For an acrredited agency this one has a lot of issues.
ASF says
Faith-based? What the heck does THAT mean?
Pogo says
@Flagler Live
So according to Florida Department of State Data last refreshed on Sunday, April 14, 2019 (as it appears on the corporationwiki site) Kerrie Dawson is the CEO, and Amanda Thomas is the CFO. Dr. Wrobel and Kelly Thrift (from Southern Correctional’s site, About [1]) aren’t listed at all. What up?
[1] http://www.scmhealth.net/staff/
Dave says
Justice for Anthony! We will not forget what happend to him!! And someone please please remove this faith based organization from our public system.
Flatsflyer says
Take 2 aspirin and I’ll see you on Tuesday. Faith based leaves too many options for religious discrimination. We see that we the Pro Lifers, the Anti Vaxers, etc. Thoughts and prayers don’t cut it when someone actually needs medical care.
Jane GentileYoud says
Don’t we have many local qualified residents who should be hired directly by the county instead of making deals with out of state ‘faith’ based middlemen costing us so much?
After 3 days in ‘faith based’ Advent Health I never saw any person of ‘cloth’ and heard but one prayer. Medical care should not be based on ‘faith- we are all GOD’s children . Biggest scam going is the property and federal income tax exemptions.
Hire locally Sheriff and don’t pay my tax money to out of towners and pay by the hour not a yearly conShtract rate. Shame on you for snubbing your qualified constituent.
You are trying hard to keep us safe I appreciate that but not slap in the face business deals such as this.
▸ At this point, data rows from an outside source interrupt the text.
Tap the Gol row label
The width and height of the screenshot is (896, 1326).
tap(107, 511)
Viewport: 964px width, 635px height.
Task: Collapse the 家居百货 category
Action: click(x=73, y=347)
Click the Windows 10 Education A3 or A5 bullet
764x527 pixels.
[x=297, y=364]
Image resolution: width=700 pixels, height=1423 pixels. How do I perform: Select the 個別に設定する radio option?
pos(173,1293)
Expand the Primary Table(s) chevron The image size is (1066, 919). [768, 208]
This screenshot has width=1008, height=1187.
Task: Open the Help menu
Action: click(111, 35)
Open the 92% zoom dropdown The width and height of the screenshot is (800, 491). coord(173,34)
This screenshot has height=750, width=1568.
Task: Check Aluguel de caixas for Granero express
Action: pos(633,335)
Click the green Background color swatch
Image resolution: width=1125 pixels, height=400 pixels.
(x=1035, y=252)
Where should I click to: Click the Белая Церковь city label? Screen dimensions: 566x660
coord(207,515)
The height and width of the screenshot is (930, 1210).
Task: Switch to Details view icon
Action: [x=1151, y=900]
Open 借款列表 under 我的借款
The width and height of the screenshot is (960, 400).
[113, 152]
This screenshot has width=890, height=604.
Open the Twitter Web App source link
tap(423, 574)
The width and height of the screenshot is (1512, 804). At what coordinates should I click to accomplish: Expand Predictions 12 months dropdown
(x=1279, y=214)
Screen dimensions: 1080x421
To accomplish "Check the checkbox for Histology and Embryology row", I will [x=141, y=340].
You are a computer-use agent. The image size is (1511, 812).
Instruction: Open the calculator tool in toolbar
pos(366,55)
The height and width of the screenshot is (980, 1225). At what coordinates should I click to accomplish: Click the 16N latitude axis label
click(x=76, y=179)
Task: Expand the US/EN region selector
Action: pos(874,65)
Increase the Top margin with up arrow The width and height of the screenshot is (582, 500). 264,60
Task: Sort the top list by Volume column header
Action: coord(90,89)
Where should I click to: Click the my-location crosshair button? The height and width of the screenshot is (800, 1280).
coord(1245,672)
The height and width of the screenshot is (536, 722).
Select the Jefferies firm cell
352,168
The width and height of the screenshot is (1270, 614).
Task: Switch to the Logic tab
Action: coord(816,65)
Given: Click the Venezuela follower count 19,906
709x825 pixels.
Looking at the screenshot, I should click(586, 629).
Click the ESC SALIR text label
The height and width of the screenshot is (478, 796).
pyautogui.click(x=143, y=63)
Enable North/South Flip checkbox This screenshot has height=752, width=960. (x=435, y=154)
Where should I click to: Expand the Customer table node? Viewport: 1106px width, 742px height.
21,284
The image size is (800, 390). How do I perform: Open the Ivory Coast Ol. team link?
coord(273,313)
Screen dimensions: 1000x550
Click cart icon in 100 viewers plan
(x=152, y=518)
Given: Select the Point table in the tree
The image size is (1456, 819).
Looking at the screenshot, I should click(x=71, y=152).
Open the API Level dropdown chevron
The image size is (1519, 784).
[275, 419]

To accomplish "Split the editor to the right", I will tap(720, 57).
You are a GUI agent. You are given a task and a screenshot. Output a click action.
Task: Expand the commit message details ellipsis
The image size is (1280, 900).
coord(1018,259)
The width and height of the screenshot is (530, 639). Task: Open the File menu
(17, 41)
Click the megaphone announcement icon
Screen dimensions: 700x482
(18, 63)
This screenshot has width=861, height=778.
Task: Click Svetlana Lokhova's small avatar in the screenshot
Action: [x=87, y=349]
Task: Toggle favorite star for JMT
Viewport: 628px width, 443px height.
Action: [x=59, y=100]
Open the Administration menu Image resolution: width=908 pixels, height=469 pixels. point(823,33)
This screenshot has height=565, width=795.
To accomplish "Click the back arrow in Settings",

Put Annie Conrad in charge of hiring – if she is willing. You’ll reap far better care than what you just negotiated.. Have faith in your own staff – we don’t need outsiders.
Percy's mother says
An LPN is a glorified CNA . . . with 1 year of general, GENERAL what could be called medical training. They can take a blood pressure, pulse, respirations, a pulse oximetry, write it down for documentation purposes but that’s about as far as it goes.
I still say this could have been handled better by Flagler County hiring one or two RNs. It would have been less expensive in the long-term and much less dangerous when it comes to liability.
Once again, people making decisions when they know nothing about the issue they’re dealing with.
Do the powers that be know the difference between a CNA, an LPN and an RN and the ramifications of having any one of the three on staff? Obviously not.
RCH says
and what about separation of church and state?
Really says
So now inmates can die in the name of God whilst residing
Geezer says
Faith-based–get the hell outta here!
Wow says
So these “faith” based providers will be able to refuse to treat those who they consider sinners? Saves work.